[Stored items from a collection]
## Start

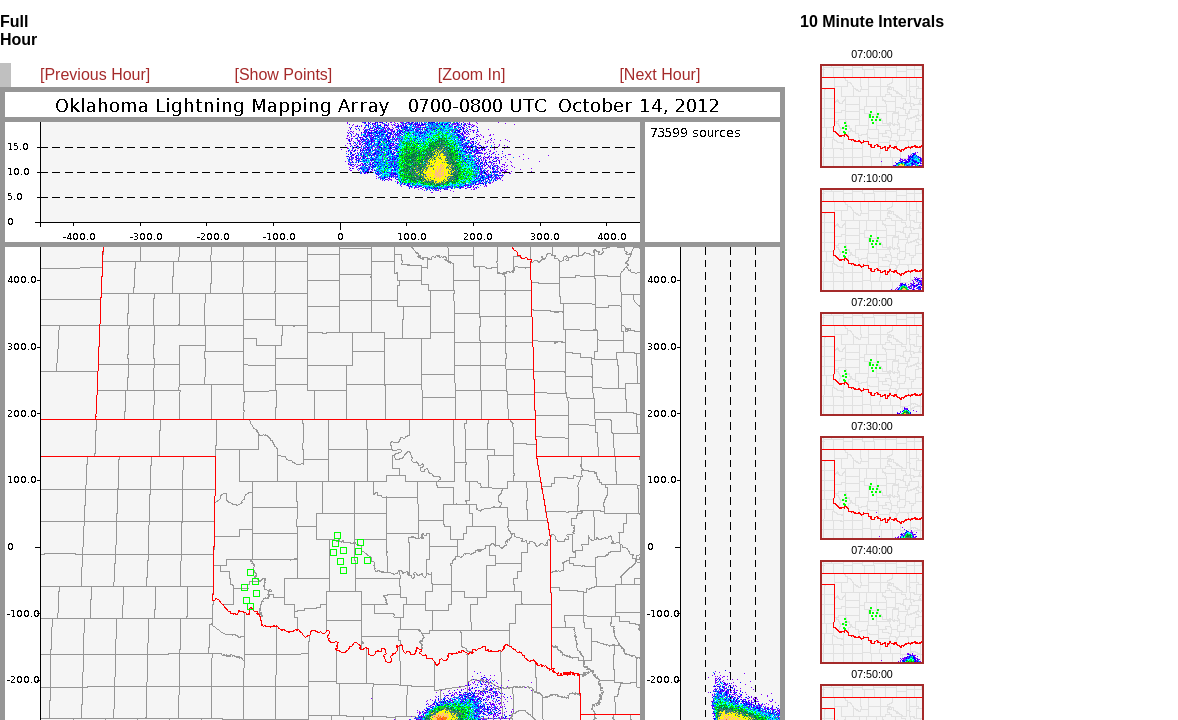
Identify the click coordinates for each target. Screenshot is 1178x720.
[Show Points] (283, 74)
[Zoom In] (472, 74)
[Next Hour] (659, 74)
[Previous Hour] (95, 74)
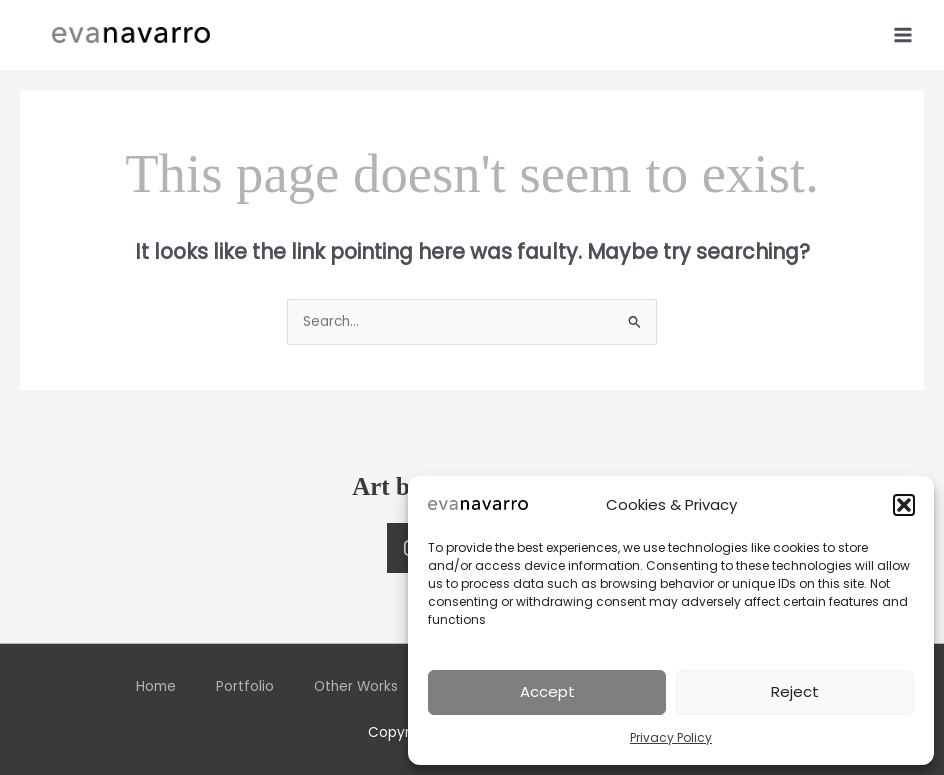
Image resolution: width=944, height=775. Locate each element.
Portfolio (245, 686)
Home (156, 686)
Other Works (356, 686)
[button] (904, 505)
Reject (795, 691)
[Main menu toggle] (903, 34)
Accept (547, 691)
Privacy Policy (671, 737)
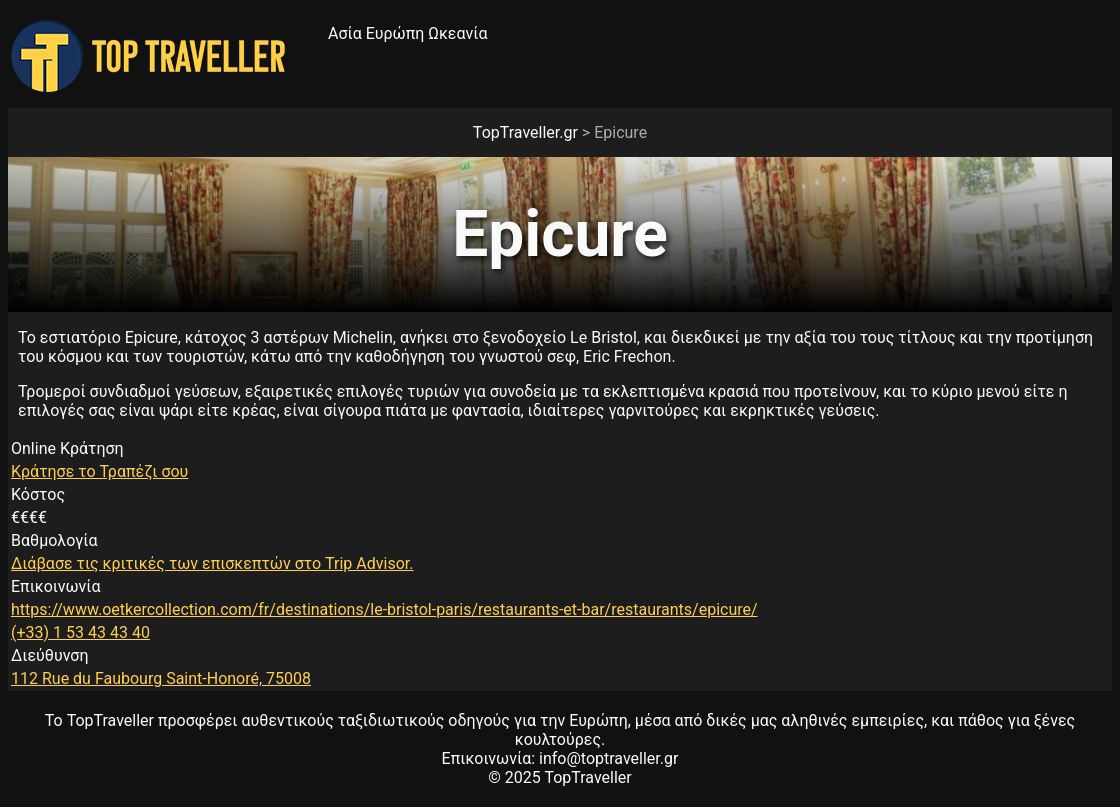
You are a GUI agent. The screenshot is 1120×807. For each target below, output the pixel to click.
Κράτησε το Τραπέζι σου (99, 471)
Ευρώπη (395, 33)
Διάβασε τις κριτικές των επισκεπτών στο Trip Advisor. (212, 563)
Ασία (345, 33)
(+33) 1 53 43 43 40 (80, 632)
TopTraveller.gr (525, 132)
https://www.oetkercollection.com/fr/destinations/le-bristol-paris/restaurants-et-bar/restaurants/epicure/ (384, 609)
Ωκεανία (457, 33)
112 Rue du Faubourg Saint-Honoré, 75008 (161, 678)
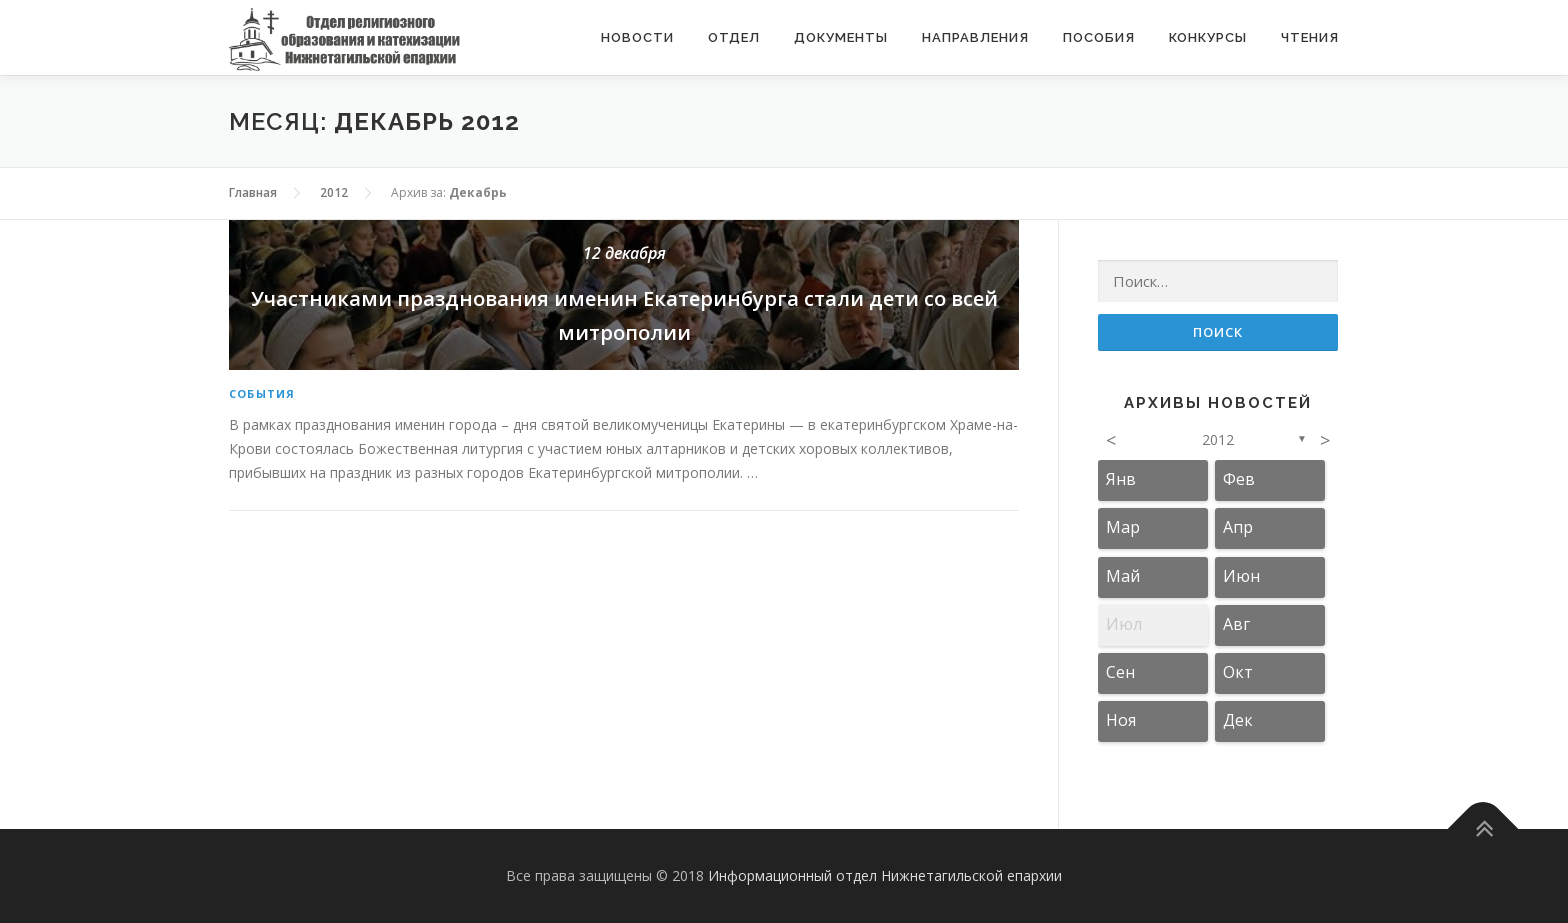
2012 (1218, 439)
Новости (637, 37)
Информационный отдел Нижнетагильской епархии (885, 875)
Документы (841, 37)
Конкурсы (1208, 37)
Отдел (734, 37)
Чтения (1310, 37)
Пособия (1099, 37)
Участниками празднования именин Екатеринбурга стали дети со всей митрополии (624, 293)
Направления (975, 37)
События (262, 393)
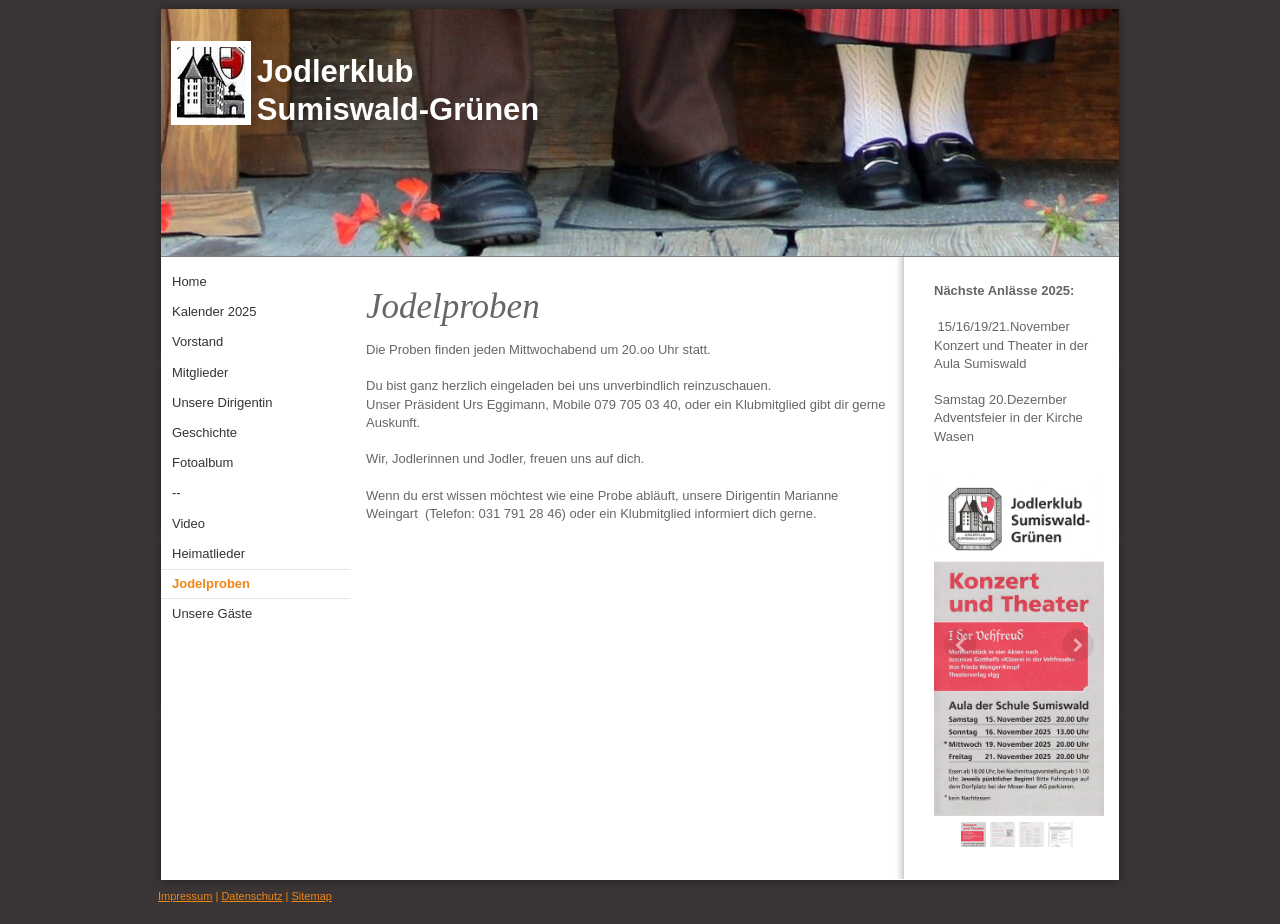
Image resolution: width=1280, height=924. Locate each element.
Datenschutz (251, 896)
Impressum (185, 896)
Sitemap (312, 896)
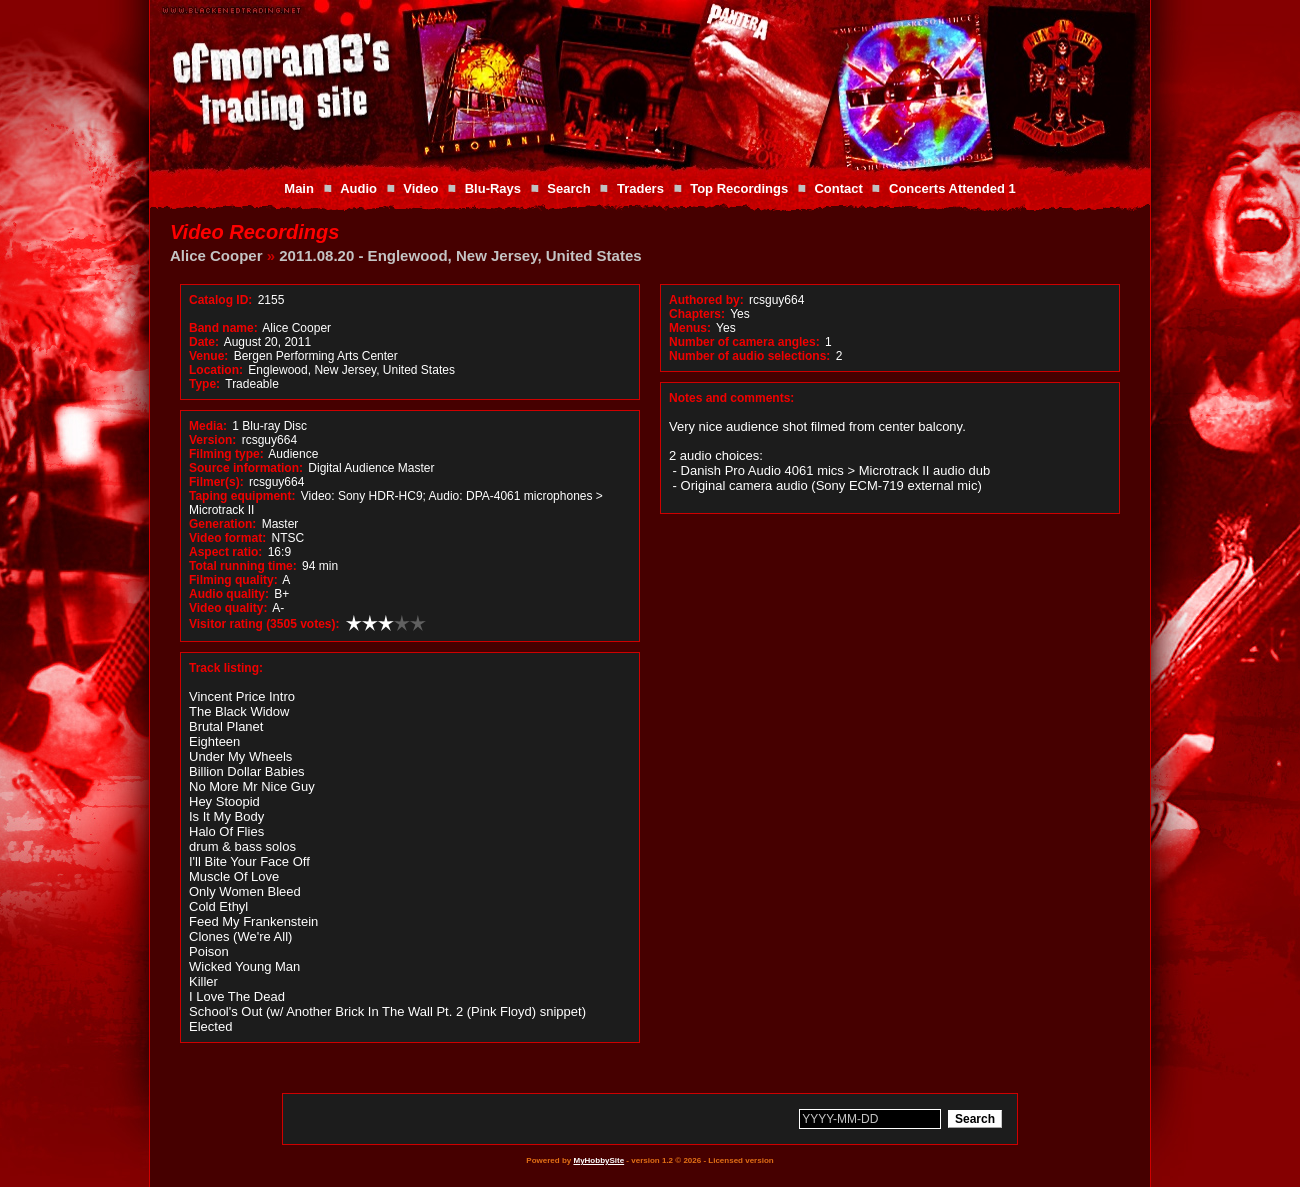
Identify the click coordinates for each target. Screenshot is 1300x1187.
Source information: (246, 468)
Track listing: (226, 668)
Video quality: (228, 608)
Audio (358, 188)
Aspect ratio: (225, 552)
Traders (640, 188)
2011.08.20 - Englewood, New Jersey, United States (460, 255)
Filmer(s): (216, 482)
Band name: (223, 328)
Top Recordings (739, 188)
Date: (204, 342)
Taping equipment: (242, 496)
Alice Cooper (216, 255)
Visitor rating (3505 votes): (264, 624)
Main (299, 188)
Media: (208, 426)
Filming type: (226, 454)
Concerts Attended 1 (952, 188)
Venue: (208, 356)
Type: (204, 384)
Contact (838, 188)
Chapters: (697, 314)
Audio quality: (229, 594)
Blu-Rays (493, 188)
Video (420, 188)
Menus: (690, 328)
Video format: (227, 538)
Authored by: (706, 300)
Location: (216, 370)
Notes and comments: (731, 398)
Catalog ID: (220, 300)
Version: (212, 440)
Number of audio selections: (749, 356)
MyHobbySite (598, 1160)
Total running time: (243, 566)
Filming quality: (233, 580)
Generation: (222, 524)
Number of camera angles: (744, 342)
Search (568, 188)
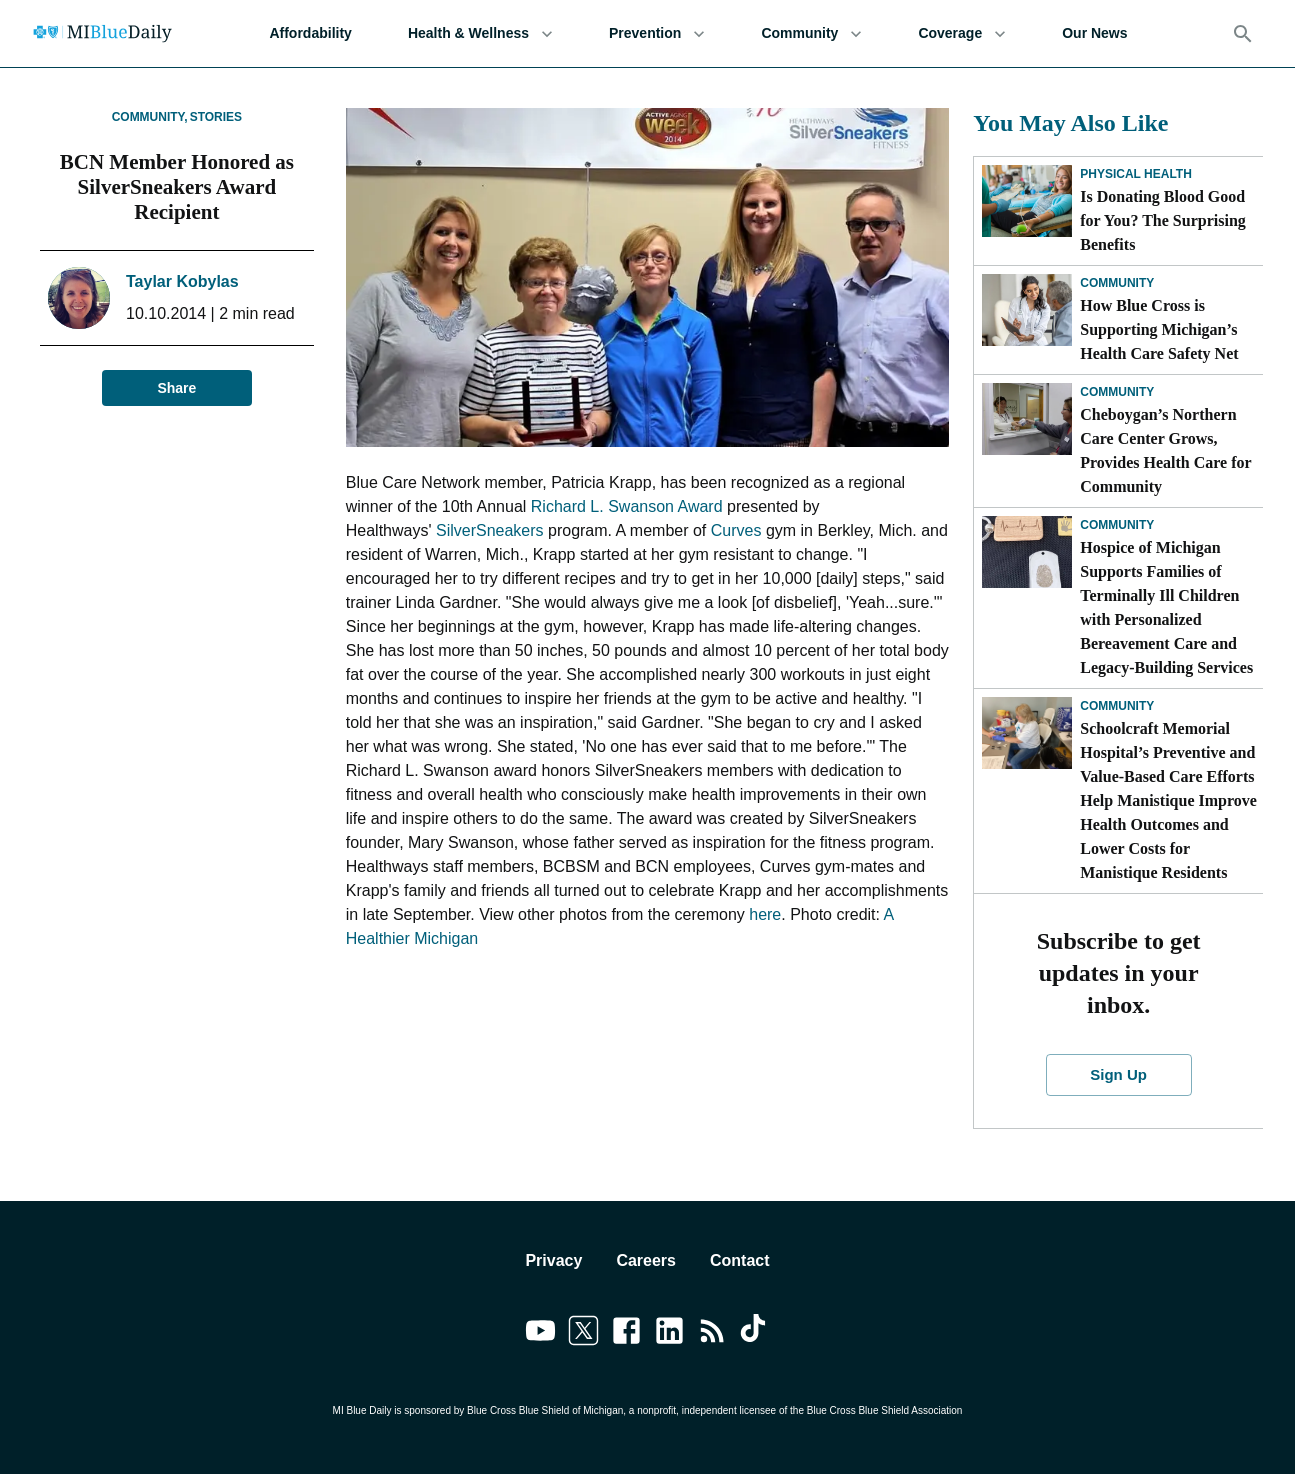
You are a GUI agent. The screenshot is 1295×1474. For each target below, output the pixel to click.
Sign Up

## End

■ **INSTRUCTION**
Write out the entries again from their start through the line containing "TopTraveller.gr (525, 132)", with "Reject" swapped for "Decline" and nothing else changed. Leave the pictures out of your answer.

■ **ANSWER TO THIS PROBLEM**
Identify the click coordinates for each target. Screenshot is 1178x720.
[Show Points] (283, 74)
[Zoom In] (472, 74)
[Next Hour] (659, 74)
[Previous Hour] (95, 74)
Image resolution: width=944, height=775. Locate each element.
Portfolio (245, 686)
Home (156, 686)
Other Works (356, 686)
[button] (904, 505)
Decline (795, 691)
[Main menu toggle] (903, 34)
Accept (547, 691)
Privacy Policy (671, 737)
You are a GUI agent. The screenshot is 1120×807. For each target below, output the pixel to click.
Κράτησε το Τραπέζι σου (99, 471)
Ευρώπη (395, 33)
Διάβασε τις κριτικές των επισκεπτών στο Trip Advisor. (212, 563)
Ασία (345, 33)
(+33) 1 53 43 43 40 (80, 632)
TopTraveller.gr (525, 132)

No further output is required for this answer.